Friday 7 October 10:00 - 10:30, Red room
Axelle Apvrille (Fortinet)
Smart watches, wearable cameras, fitness wristbands, skin exposure detectors, connected T-shirts, shoes, etc.: there are so many connected objects nowadays, and new ideas flourishing every day. For us as security researchers, this also means exciting new topics to work on, especially because products often reach the market without proper security. However, there is an issue: studying and reversing the Internet of Things (IoT) is honestly really difficult.
Nearly every product has its own custom hardware, firmware, operating system, protocols, etc. So each time you investigate a given product, it is like starting from scratch on a fully new domain. The first steps are slow and painful: gather the equipment, start research with close to no help from the community (no tools, documentation...), try, fail, try again, look for help (and usually don't find any), try again etc.
There is an easier way in. We notice that IoT devices often come with a mobile companion application, for example a mobile application to manage the device. I have already investigated several different devices: smart glasses, a smart watch, a home safety alarm, connected doorbells and toothbrushes. In all cases, the equipment had a related mobile application. So instead of starting the investigation with a multimeter, a microscope or the disassembly of an unknown firmware format, I show that it is far easier (especially for a mobile anti-virus researcher) to reverse the mobile application first, grab information and then, afterwards only, continue with other reversing techniques if necessary. I arm myself with known off-the-shelf tools such as adb, apktool, baksmali, JEB and IDA Pro and get valuable information from the application in no time.

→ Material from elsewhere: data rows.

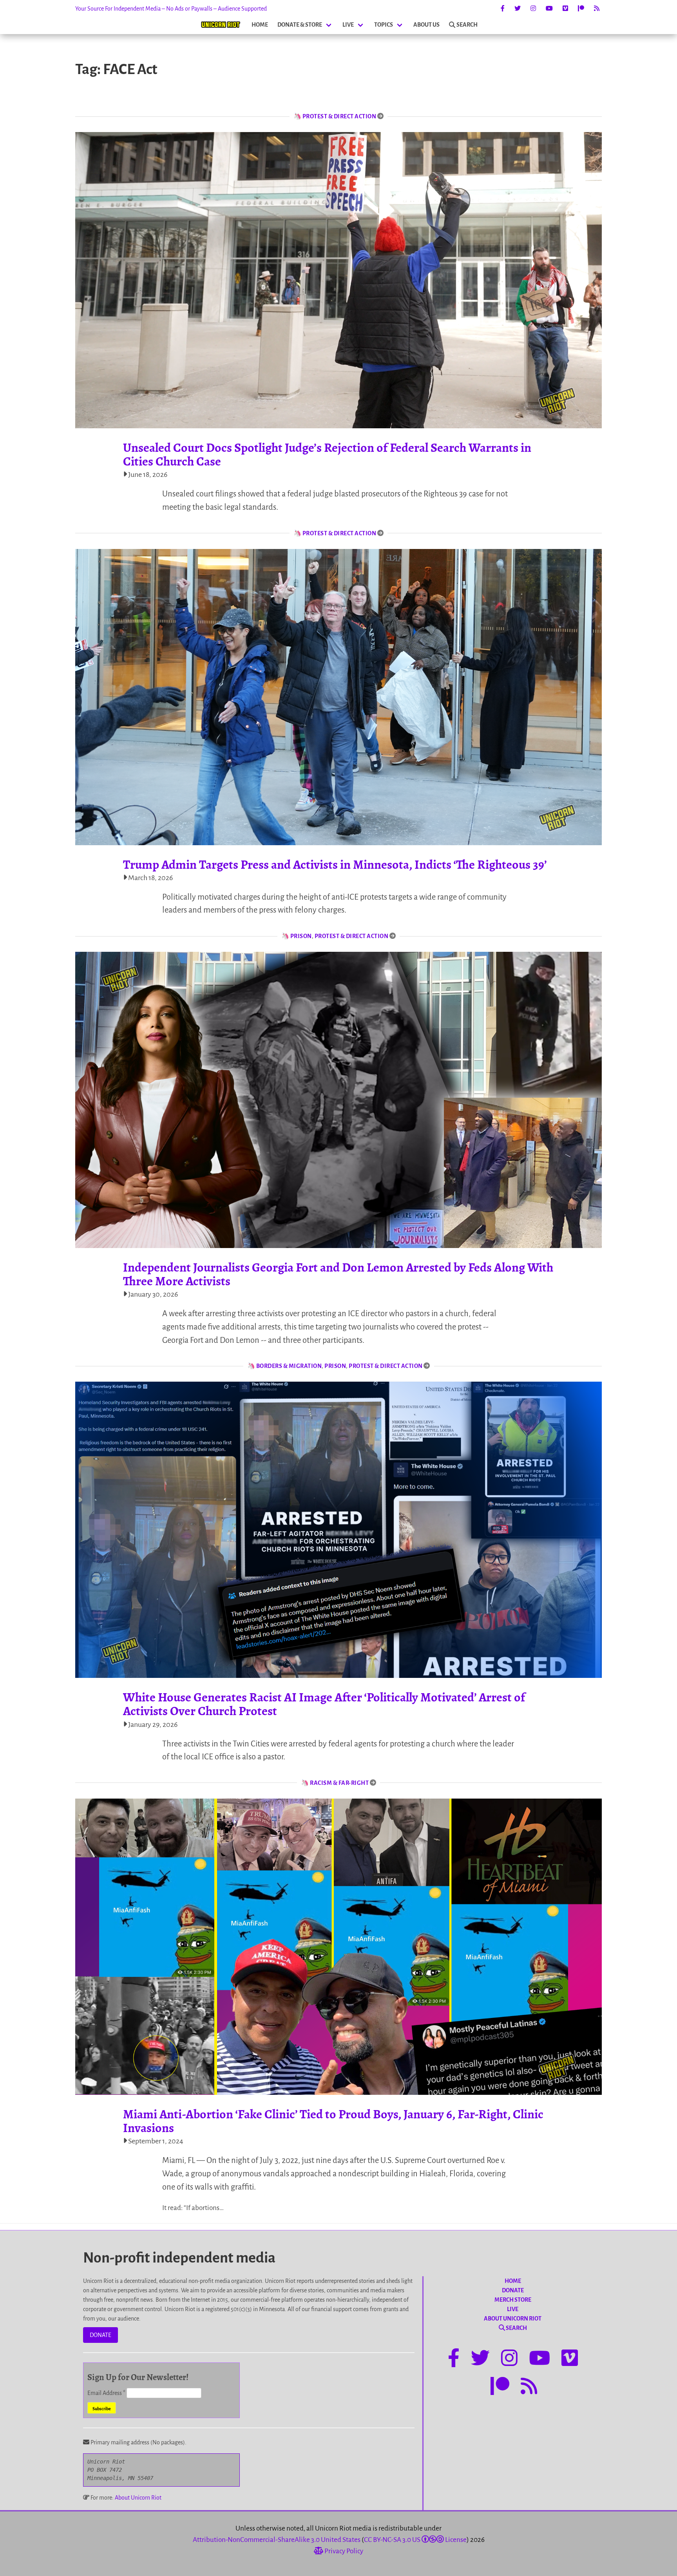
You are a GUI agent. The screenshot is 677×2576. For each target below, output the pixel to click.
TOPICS (383, 25)
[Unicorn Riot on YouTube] (549, 8)
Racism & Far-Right (339, 1783)
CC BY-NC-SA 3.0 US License (415, 2539)
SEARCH (467, 25)
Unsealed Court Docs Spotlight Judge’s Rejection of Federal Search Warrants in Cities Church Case (327, 454)
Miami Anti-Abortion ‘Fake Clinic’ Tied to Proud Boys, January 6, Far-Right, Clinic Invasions (333, 2120)
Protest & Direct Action (339, 116)
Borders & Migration (289, 1366)
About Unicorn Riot (138, 2497)
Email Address (106, 2393)
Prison (301, 936)
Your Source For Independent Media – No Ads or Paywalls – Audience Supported (171, 8)
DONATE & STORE (299, 25)
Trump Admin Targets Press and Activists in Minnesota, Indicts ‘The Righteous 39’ (335, 864)
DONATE (100, 2335)
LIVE (348, 25)
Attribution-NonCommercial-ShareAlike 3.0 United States (276, 2539)
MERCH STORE (512, 2300)
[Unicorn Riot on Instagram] (533, 8)
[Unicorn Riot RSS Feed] (597, 8)
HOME (260, 25)
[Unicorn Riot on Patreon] (581, 8)
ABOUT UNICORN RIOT (512, 2318)
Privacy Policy (343, 2551)
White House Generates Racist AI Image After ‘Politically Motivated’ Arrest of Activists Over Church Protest (324, 1703)
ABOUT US (426, 25)
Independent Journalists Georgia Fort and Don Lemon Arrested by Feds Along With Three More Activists (338, 1274)
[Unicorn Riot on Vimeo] (565, 8)
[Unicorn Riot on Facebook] (502, 8)
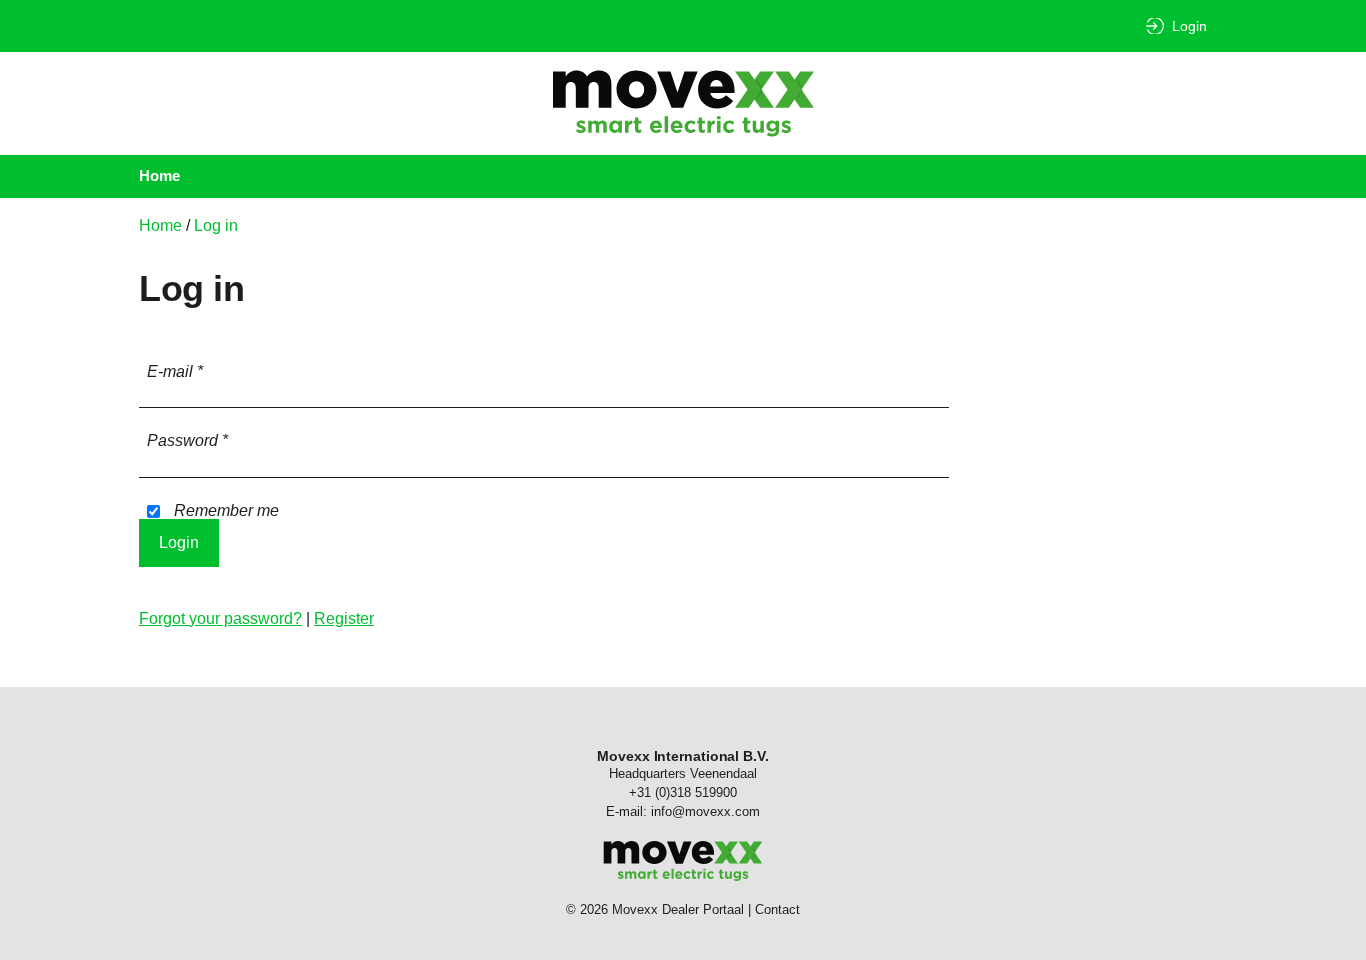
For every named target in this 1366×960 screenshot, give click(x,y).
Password (187, 440)
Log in (216, 225)
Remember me (224, 510)
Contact (777, 909)
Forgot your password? (220, 618)
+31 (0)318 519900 (683, 792)
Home (159, 175)
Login (1189, 26)
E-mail (175, 371)
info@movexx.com (705, 811)
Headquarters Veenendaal (683, 773)
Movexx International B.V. (683, 756)
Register (344, 618)
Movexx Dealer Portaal (683, 103)
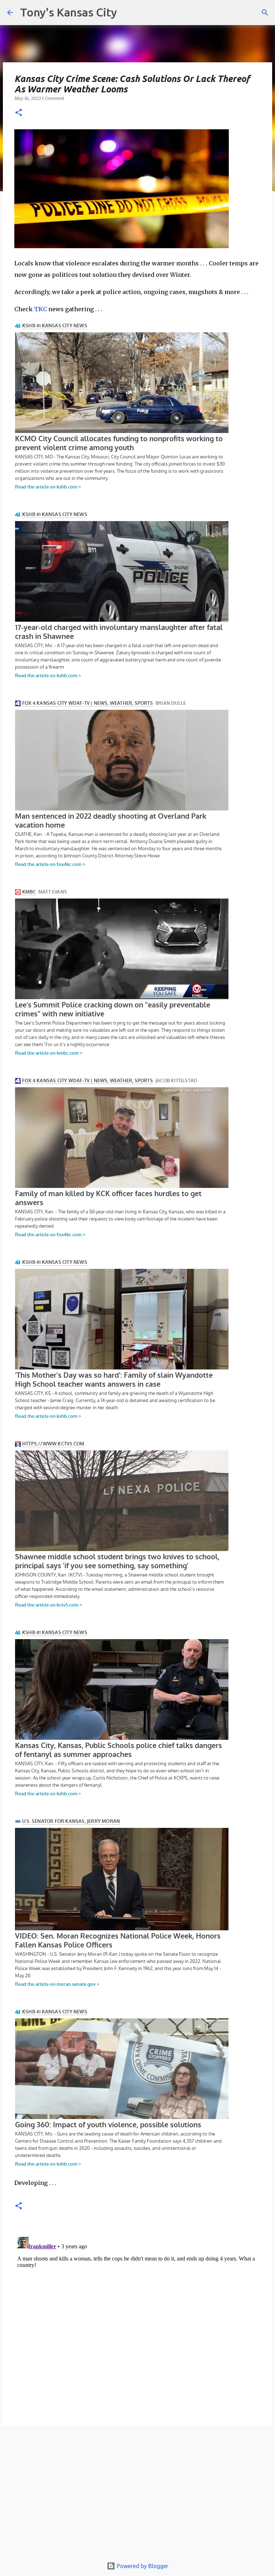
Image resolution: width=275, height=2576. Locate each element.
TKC (40, 309)
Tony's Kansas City (68, 12)
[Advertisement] (137, 2495)
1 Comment (53, 98)
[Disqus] (137, 2323)
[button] (18, 113)
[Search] (265, 12)
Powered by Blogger (141, 2566)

To illustrate my point, I present the results of this methodology on several devices. For example, the reversing of Beam's toothbrush application makes an excellent case. Reversing the toothbrush itself would have been difficult: the device is small, there is no public documentation. The disassembly of the mobile apps proved to be useful. We quickly learnt, for instance, that there is a gyroscope or an accelerometer on board. We also saw that the communication with the toothbrush occurs through Bluetooth Low Energy, and identified services and characteristics which are open for firmware updating or reading data. The same findings would have taken months to find without the analysis of the mobile application.
We will also discuss Sony's SmartWatch 2, which is open to third-party applications, known as "smart extensions". The architecture is quite interesting because the watch does not actually "run" any code, it only displays it. The whole processing is delegated to the smartphone the watch is paired with. For anti-virus protection, this is good news, because smart extensions can be scanned against viruses as any other mobile applications with existing anti-virus products.
Finally, in the worst cases, the mobile application itself is a threat to the connected object's security. This is what we noticed with an application for a home safety alarm. Its mobile application weakly protects credentials — a vulnerability which was reported to the vendor, of course. Unfortunately, the mobile application puts the main security password, phone number and emergency line at risk and, in this way, only helps a burglar control the alarm. In this very case, the mobile application worsens security. It is a good example to remind vendors and developers to review the security of their apps and products.
Axelle Apvrille is a happy senior researcher at Fortinet, where she hunts down any strange virus on so-called 'smart' devices (smart phones, smart watches or other objects).
Known in the community by her more or less mysterious handle "Crypto Girl", she turns red each time someone mentions using MD5 (or CRC...) for hashing.